Being the daughter of an African immigrant has made me sensitive to topics of displacement, social injustice, and cultural preservation. I know first-hand how cultures, languages, and histories can be passed down and/or lost from one generation to another, from a country of origin to one of repatriation. My work, as a result, examines my Eritrean heritage – its history, language, colonization, and sociopolitical unrest – as a vehicle for asking larger questions about the restoration and preservation of diminished and forgotten histories of lesser-known groups of people. 

My thesis uses language as the site for this investigation. Using my father’s native language, Tigrinya, I designed a typeface as a way of grappling with my hereditary disconnection, while at the same time, creating a functional tool for Eritreans and the Eritrean diaspora to communicate. To examine my place in the diaspora, I use 3-D wooden typography and 2-D prints to explore what it means to have one's identity inextricably tied to exile, injustice, and colonization. In the early twentieth century, Mussolini invaded Eritrea and colonized it with Art Deco and Italian architecture. In the mid-1970s, my father, like so many other Eritreans, fled during the country’s fight for independence.
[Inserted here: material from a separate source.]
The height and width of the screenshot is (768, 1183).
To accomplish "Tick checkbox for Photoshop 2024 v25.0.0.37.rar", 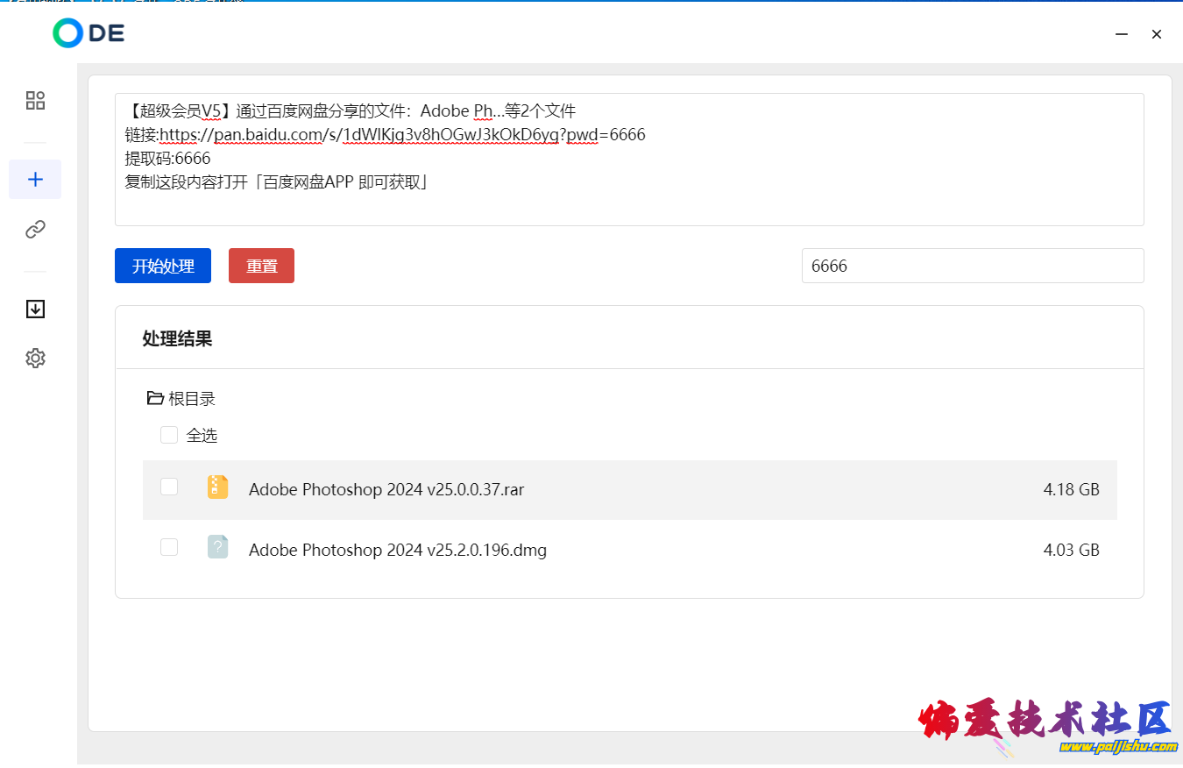I will tap(169, 487).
In a recent, detailed report by the Human Rights Watch, Eritrea has experienced rights violations that have elicited, yet another, national migration. As a result of this exodus, Eritrean decadents are an increasingly expatriated diaspora. Some are able to pass on the language and culture; others may not; and most find ourselves stuck somewhere in between, in a silence filled with wanting to speak and relate and remember but not entirely, if at all, being able to.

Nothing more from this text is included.